Objective: Differentiate between normal and abnormal pregnancy using three ultrasound markers: fetal heart rate, gestational and yolk sac diameters.
Study design: Prospective observational study.
Patients and methods: One hundred and sixty patients carrying a singleton intrauterine pregnancy within the first seven weeks of pregnancy with three or more unexplained consecutive pregnancy loss did weekly serial transvaginal ultrasound from 5 until 13 weeks the latter gestation was performed by transabdominal ultrasound to measure gestational and yolk sac diameters and fetal heart rate.
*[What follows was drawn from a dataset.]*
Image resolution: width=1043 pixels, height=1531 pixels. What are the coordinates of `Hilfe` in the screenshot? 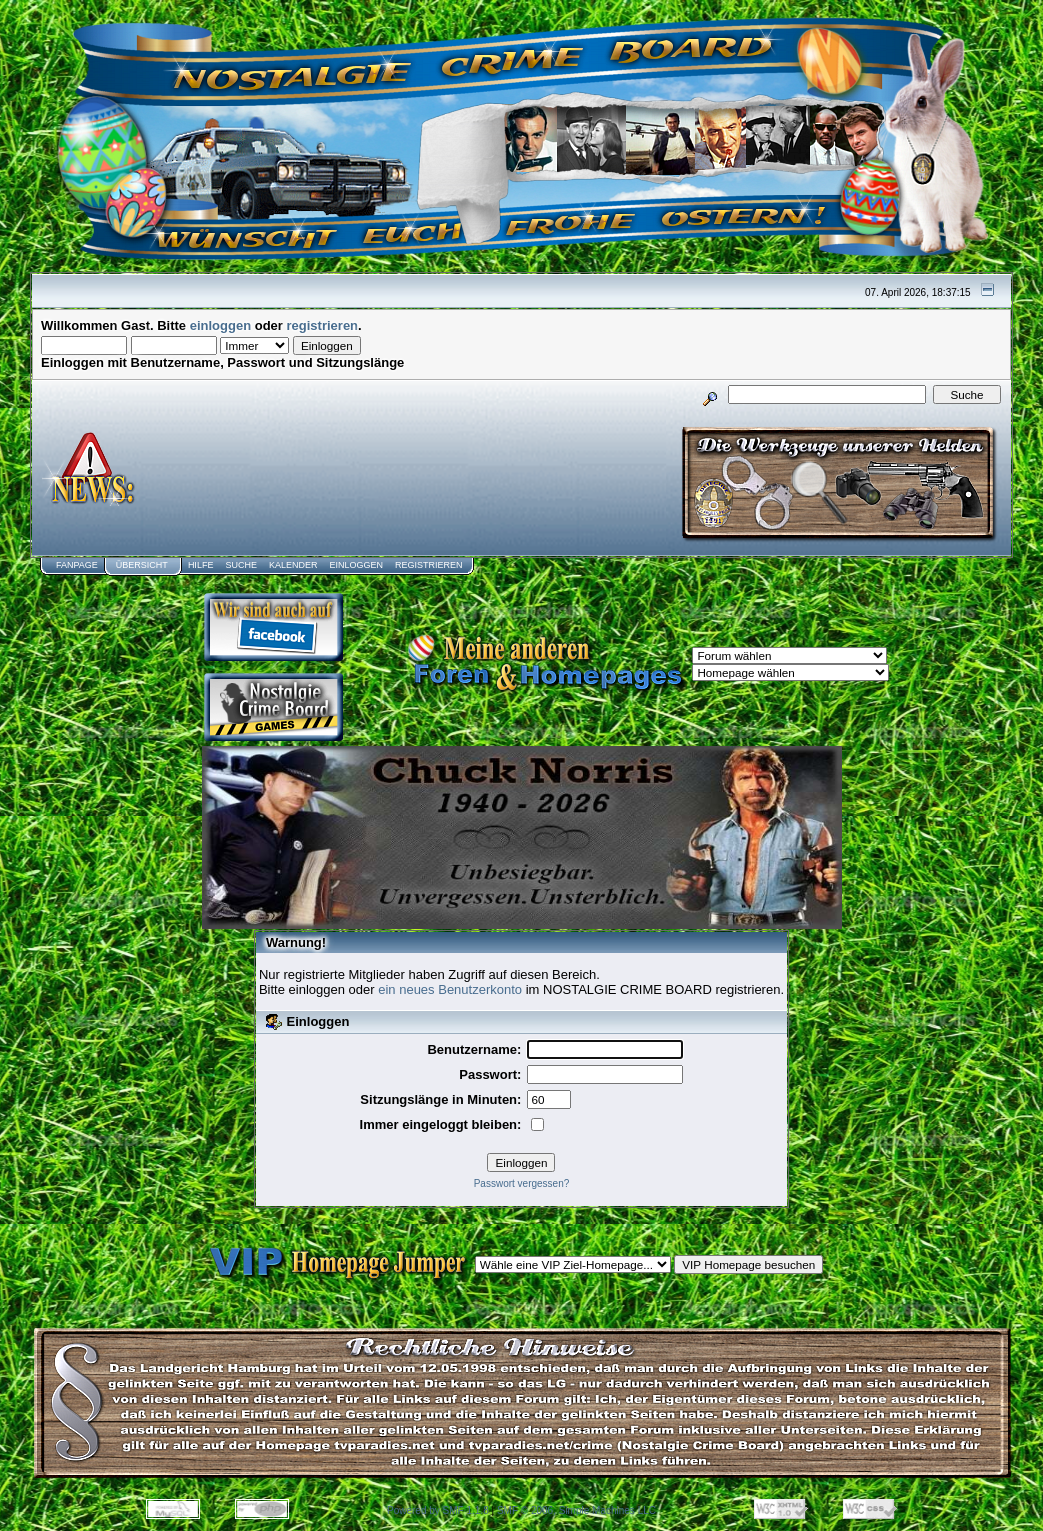 It's located at (201, 565).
Results: There was a significant difference in fetal heart rate, gestational and yolk sac diameters on weekly basis as pregnancy advances. There was a significant difference in fetal heart rate and yolk sac diameter between normal and abnormal pregnancies (P < 0.001), however, this was insignificant as regards gestational sac diameter.
Conclusion: Multiple ultrasound parameters with serial examinations are better than a single parameter or examination in predicting pregnancy outcome in cases with recurrent unexplained first trimester miscarriage.